Re: [PATCH wayland-protocols v7] Add zwp_linux_explicit_synchronization_v1

2018-11-26 Thread Pekka Paalanen
On Fri, 23 Nov 2018 16:26:19 +
Tomek Bury  wrote:

> Hi Pekka,
> 
> > I presume you have a driver stack that relies on the opaque EGL buffers  
> and not zwp_linux_dmabuf any time soon?
> Yes, exactly. I've added a protocol extension for sharing those buffers and
> our eglCreateImage() implementation can import such buffers into the driver
> on the compositor end. The buffers are carried by an fd to the compositor
> that's the only similarity. They're not dma-buf.
> 
> > Yeah, support for opaque EGL buffers could be added, just need to think  
> of a good wording, since acquire fences do not make sense for all buffer
> types.

> Isn't that renderer's and/or backend's decision?
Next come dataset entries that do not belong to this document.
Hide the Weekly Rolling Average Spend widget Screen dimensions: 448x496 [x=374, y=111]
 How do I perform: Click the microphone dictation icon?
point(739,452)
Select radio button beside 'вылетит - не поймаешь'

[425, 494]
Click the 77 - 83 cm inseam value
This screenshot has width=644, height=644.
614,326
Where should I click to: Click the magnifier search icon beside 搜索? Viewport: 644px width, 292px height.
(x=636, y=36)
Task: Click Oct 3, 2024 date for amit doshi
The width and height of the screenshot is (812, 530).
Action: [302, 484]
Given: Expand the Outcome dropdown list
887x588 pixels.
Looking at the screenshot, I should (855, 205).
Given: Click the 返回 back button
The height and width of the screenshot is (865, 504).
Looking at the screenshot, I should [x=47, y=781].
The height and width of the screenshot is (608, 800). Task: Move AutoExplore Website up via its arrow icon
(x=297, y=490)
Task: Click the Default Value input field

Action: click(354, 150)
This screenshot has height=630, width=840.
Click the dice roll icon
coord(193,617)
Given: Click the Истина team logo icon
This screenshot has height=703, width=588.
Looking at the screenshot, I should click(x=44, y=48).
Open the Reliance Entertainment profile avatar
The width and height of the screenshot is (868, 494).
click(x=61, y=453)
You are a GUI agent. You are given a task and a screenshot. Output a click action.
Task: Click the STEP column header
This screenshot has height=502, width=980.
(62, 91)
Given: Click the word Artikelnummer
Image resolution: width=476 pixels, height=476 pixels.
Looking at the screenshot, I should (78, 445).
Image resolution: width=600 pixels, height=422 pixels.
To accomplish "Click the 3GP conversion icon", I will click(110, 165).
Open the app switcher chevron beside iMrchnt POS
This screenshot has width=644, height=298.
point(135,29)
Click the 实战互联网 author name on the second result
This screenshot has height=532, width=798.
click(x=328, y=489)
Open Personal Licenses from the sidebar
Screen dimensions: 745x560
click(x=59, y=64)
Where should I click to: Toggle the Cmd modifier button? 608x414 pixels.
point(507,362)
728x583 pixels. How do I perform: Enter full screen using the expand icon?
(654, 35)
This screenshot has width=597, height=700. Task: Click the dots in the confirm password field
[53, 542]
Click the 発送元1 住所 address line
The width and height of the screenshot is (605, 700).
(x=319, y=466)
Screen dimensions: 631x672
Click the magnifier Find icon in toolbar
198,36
The GL renderer can accept
> fence with any buffer it can send to the 3D driver, so, effectively,
> anything backed by available EGL image extensions. Someone may add a custom
> backend and/or renderer using whatever hardware or API they have at hand. A
> Vulkan renderer could potentially use fences with anything a Vulkan driver
> is capable of importing. A renderer that does the CPU wait could be useful
> at least for debugging. So I wouln't block the explicit sync at the
> compositor level based on the white list.

Hi Tomek,

fences do not make sense to all buffer types to begin with, today. My
objection is to allowing fencing buffer types that cannot be sent to
the 3D driver, e.g. wl_shm which is usually copied through glTexImage2D
and friends. We cannot ignore those in the spec language.

A renderer (a compositor really, we're not talking about just Weston)
decides what buffer types it accepts, yes. This is communicated to
clients through which buffer factory interface globals are being
advertised. Each type is a different protocol extension. The fence
extension OTOH is just a single extension, and currently there is no
protocol to negotiate which buffer types are usable with acquire
fences. The first attempt is to define in the spec language what will
always be supported, provided the buffer factory exists.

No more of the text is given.